* Brief:
Transcribe exactly, please, the lines from the one containing "Instruction: Select İstatistikler" through the end of the records below, and leave out the pictures.

== Segment start ==

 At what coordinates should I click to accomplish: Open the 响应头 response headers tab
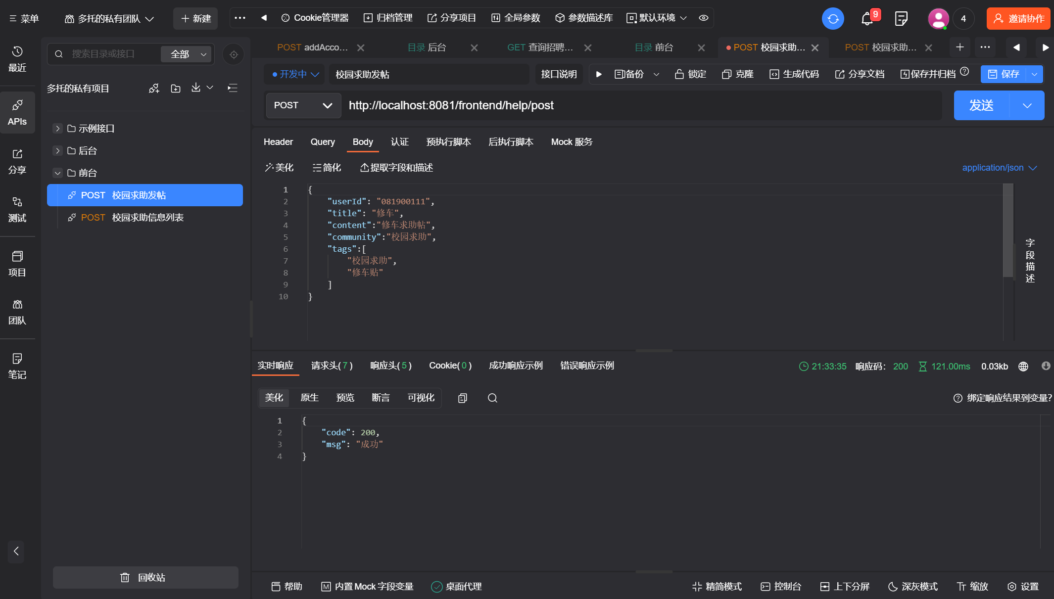point(390,366)
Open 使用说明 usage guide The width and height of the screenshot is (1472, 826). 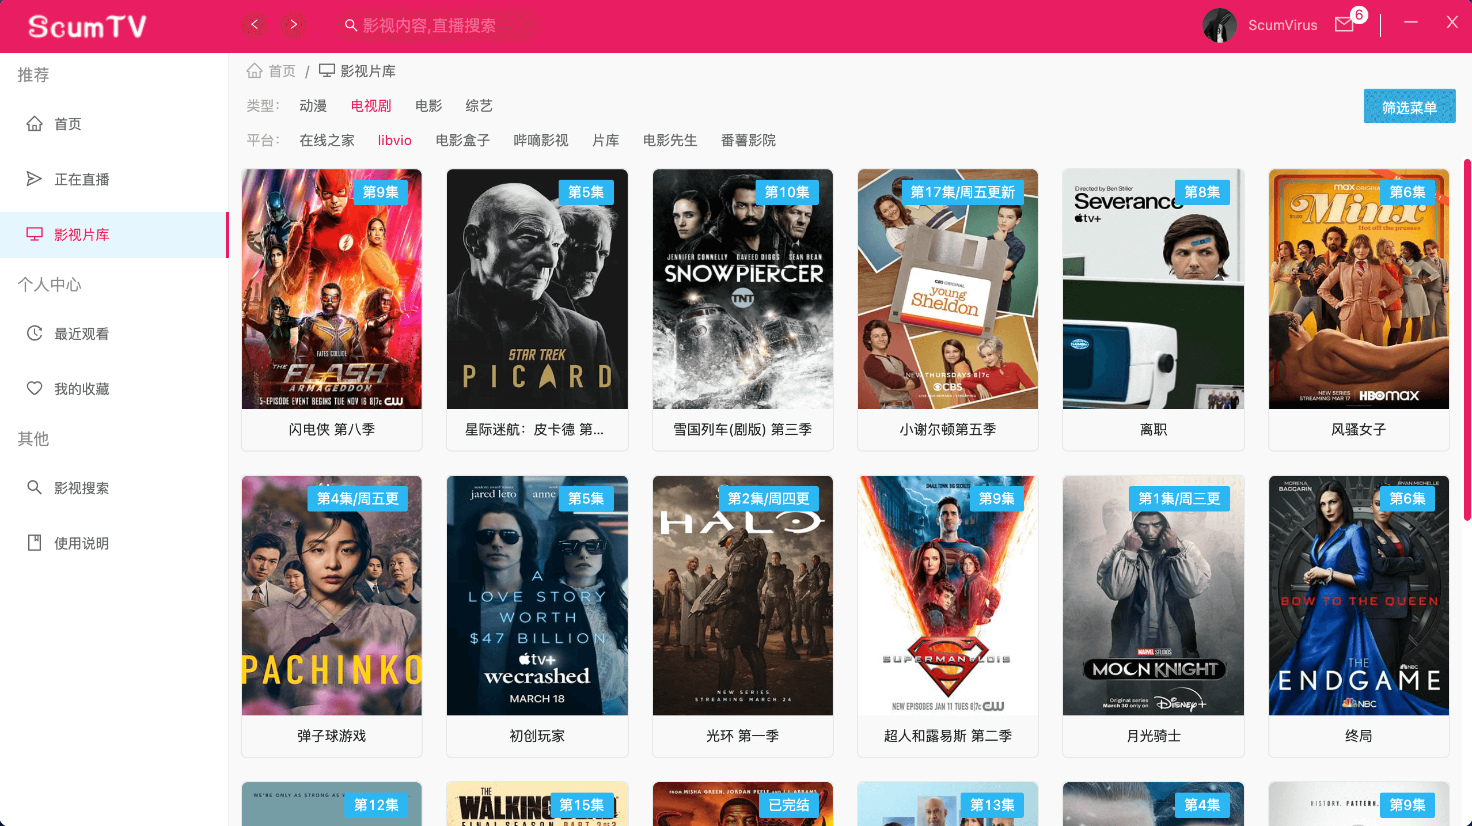pyautogui.click(x=81, y=543)
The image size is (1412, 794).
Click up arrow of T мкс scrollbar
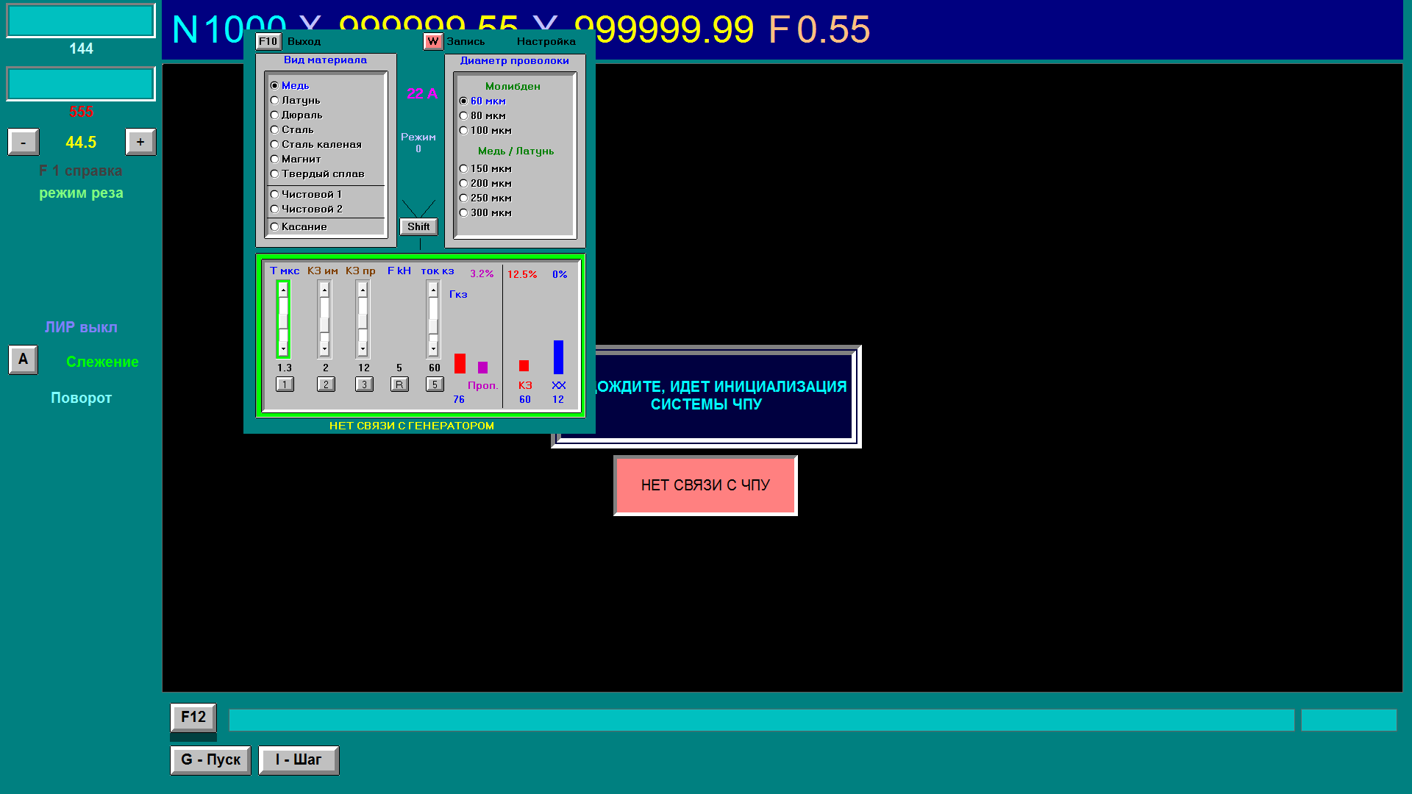point(283,290)
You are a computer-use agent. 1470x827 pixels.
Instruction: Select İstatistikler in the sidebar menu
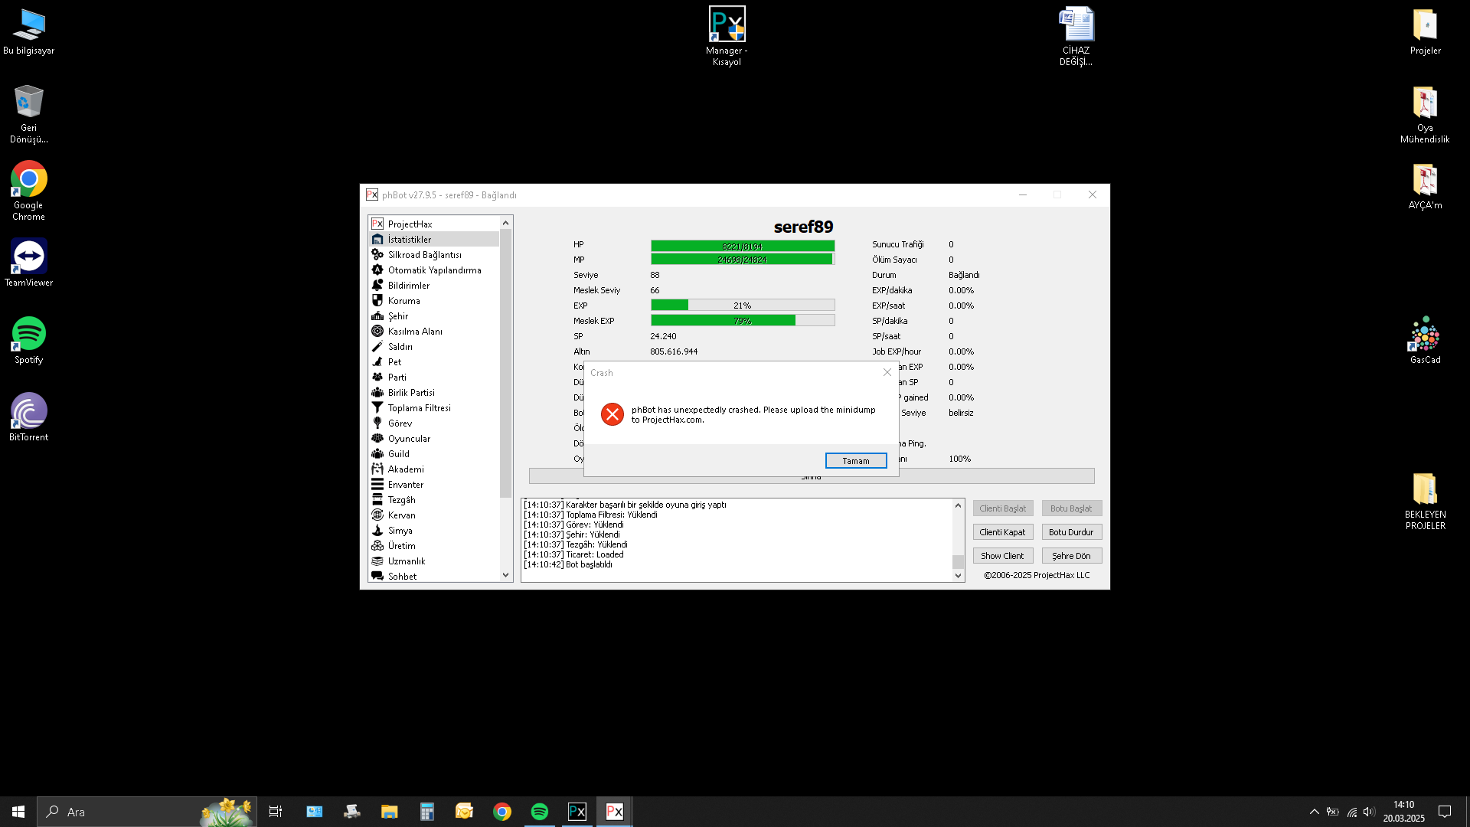click(409, 239)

== Segment end ==

* Worked solution:
Instruction: Select İstatistikler in the sidebar menu
click(409, 239)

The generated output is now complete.